Many experts say yoga — with its meditative qualities — is the perfect workout to help with sleep patterns, even in the evening.

“If someone is struggling with falling asleep, yoga can be beneficial for insomnia at the start of the night,” Dr. Benjamin Troy, a board certified psychiatrist and medical reviewer for medical startup Choosing Therapy, told Healthline. “Yoga seems most helpful when a focus is placed on taking deep, relaxed breaths.”

Other tips that can help

Researchers say there are a number of ways for people to exercise during the pandemic to promote better sleep at night.

One way is to get up at the same time every day and exercise earlier in the day. Body temperature affects the ability to sleep — the lower, the better for sleep. Exercise raises body temperature.

Experts say not to exercise anywhere from 90 minutes to 3 hours before bedtime.
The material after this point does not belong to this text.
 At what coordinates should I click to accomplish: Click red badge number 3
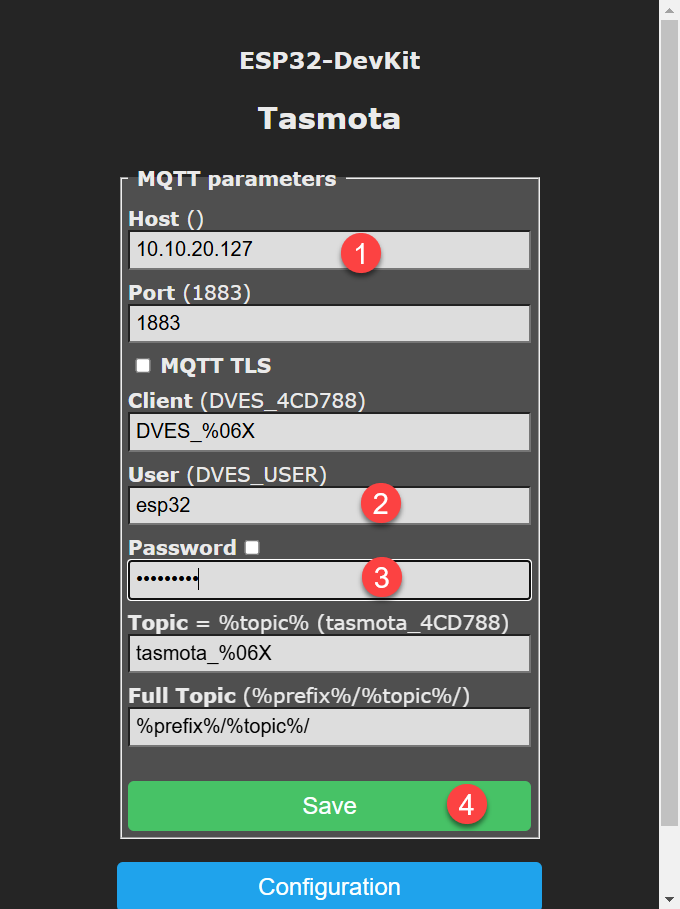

Do something that gets your heart rate up or breaks a sweat during the day. Daylight is good for sleep cycles.

If you have to exercise in the evening, do something meditative like yoga. Pierpaoli said studies show evening exercise can enhance deep sleep as long as it’s done at least an hour before bedtime.

Other tips for better sleep:

  • Do something relaxing before bed such as meditating, praying, or taking a warm bath at least an hour before sleep. Whatever is calming.
  • Avoid alcohol or heavy meals 2 to 4 hours before bedtime.
  • Avoid screens at least an hour before bedtime.
  • Keep your bedroom dark, quiet, and comfortable.

“Things will get better and people can achieve good, restful sleep during this chaotic time, especially if they make reasonable attempts to prioritize sleep and practice good sleep hygiene,” Pierpaoli said.